Não parece ser cabível que uma população de mais de 200 milhões de habitantes, complexa, dividida em classes e frações de classe com interesses antagônicos, afinal vivemos sob o modo de produção capitalista, dependa do convencimento desse menos que minúsculo contingente de pessoas para se emancipar de relações de submissão, superexploração e outros males.

3.

O que está se propondo na prática é a supressão da luta de classes, das lutas cotidianas do povo, dos duros enfrentamentos políticos e da necessidade da classe trabalhadora assumir as rédeas de seus destinos. Precisamos ter uma crença quase religiosa nesse punhado de estrelas das nossas pesquisas tecnológicas e científicas. Acreditar que eles, se convencidos, serão capazes de serem os agentes que portam o nosso futuro. Essa é uma utopia tecnopolítica fetichizada e despolitizante. É uma estratégia que substitui a luta pelo poder por soluções parciais e técnicas. Uma utopia não substitui a luta de classes.

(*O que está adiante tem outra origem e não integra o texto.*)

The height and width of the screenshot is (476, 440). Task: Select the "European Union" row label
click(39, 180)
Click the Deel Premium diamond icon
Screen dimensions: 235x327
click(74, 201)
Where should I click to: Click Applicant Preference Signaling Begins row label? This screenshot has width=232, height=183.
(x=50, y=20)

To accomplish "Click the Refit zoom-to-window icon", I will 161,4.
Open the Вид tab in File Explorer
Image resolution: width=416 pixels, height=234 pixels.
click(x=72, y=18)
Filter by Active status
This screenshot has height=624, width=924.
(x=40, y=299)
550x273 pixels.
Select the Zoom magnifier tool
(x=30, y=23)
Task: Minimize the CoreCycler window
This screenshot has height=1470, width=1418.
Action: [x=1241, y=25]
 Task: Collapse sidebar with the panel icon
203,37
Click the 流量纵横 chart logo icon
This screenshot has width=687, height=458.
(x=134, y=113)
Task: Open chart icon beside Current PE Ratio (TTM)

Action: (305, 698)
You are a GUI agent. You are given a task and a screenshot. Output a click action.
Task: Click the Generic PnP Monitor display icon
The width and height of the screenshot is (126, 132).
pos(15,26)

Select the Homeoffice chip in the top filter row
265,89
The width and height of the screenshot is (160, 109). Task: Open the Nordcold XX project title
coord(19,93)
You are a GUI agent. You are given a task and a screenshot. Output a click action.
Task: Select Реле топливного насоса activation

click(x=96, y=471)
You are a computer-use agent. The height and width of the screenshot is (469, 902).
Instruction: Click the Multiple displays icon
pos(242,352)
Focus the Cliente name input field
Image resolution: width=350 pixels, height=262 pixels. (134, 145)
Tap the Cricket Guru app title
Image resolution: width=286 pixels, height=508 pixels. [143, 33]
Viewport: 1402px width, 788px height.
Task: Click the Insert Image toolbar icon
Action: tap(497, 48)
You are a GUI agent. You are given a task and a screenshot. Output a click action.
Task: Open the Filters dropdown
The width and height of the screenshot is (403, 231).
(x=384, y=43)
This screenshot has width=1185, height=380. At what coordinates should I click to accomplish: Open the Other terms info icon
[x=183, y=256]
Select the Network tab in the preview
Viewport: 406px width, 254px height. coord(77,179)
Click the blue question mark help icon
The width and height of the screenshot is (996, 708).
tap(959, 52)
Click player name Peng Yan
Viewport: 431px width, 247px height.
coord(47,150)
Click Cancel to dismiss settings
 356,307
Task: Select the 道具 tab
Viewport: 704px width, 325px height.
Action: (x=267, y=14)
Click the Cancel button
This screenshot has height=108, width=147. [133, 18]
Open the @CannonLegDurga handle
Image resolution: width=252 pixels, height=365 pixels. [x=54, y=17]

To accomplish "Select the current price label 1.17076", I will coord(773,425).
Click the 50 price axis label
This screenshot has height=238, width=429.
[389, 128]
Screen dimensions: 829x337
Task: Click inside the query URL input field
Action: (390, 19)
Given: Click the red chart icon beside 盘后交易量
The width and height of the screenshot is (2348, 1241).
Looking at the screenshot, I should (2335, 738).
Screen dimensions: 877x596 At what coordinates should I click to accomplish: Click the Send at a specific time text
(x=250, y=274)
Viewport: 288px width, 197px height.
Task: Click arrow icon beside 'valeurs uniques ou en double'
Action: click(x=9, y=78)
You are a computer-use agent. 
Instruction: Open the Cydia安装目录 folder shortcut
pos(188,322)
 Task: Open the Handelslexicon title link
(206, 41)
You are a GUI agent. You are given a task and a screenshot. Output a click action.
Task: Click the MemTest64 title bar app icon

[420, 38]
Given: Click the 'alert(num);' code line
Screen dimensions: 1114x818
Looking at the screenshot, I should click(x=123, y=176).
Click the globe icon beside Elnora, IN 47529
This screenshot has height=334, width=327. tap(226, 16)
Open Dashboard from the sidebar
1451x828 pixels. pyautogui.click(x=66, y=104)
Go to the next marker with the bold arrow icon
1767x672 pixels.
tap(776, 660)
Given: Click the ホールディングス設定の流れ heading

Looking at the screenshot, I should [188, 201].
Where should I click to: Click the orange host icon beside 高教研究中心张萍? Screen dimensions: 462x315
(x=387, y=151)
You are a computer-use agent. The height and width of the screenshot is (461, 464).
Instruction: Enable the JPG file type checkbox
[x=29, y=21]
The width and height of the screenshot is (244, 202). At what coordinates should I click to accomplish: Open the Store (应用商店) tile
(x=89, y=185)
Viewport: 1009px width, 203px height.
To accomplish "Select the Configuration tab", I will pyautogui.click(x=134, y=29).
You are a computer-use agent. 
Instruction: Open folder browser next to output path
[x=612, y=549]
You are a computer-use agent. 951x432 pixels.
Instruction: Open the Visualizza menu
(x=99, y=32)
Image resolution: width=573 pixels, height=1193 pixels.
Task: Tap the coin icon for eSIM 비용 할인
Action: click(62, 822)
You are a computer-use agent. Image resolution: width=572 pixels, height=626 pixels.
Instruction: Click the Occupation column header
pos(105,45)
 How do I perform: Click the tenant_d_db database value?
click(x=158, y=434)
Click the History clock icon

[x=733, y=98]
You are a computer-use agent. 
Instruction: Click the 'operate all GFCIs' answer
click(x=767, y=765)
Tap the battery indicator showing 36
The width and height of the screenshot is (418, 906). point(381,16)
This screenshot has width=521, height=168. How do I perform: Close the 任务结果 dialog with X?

Isso resume todas a luta secular pela emancipação da classe trabalhadora e com ela a emancipação de toda sociedade a nada. Revoluções russas, cubanas, chinesas, vietnamitas foram inúteis por não terem acreditado no potencial emancipatório de suas elites científicas. Se tivessem ido por esse caminho viveríamos em outro mundo.

O mundo da felicidade e do bem viver, proporcionados pela contribuição da tecnociência solidária, conduzida por essa casta de ilustres de uma elite, finalmente seria alcançado, sem nenhuma luta e sem o uso de nenhuma força ou necessidade de enfrentamento. Essa é a utopia que Renato Dagnino propõe e os autores do texto concordam e reafirmam. Chico Buarque se contrapõe a essa utopia:

A história é um carro alegre
Cheio de um povo contente
Que atropela indiferente
Todo aquele que a negue

Ao que parece esse carro alegre irá atropelar, indiferentemente, todos aqueles que trilhem os caminhos propostos no texto aqui criticado. Alegremente.

Quem vai impedir que a chama
Saia iluminando o cenário
Saia incendiando o plenário
Saia inventando outra trama

É para isso e por isso que somos, eu e os autores do texto, militantes do Partido dos Trabalhadores e integrantes de seu Setorial de Ciência, Tecnologia e Tecnologia da Informação.

Já foi lançada uma estrela
Pra quem souber enxergar
Pra quem quiser alcançar
E andar abraçado nela

*Luís Sérgio Canário é mestrando em economia política na UFABC.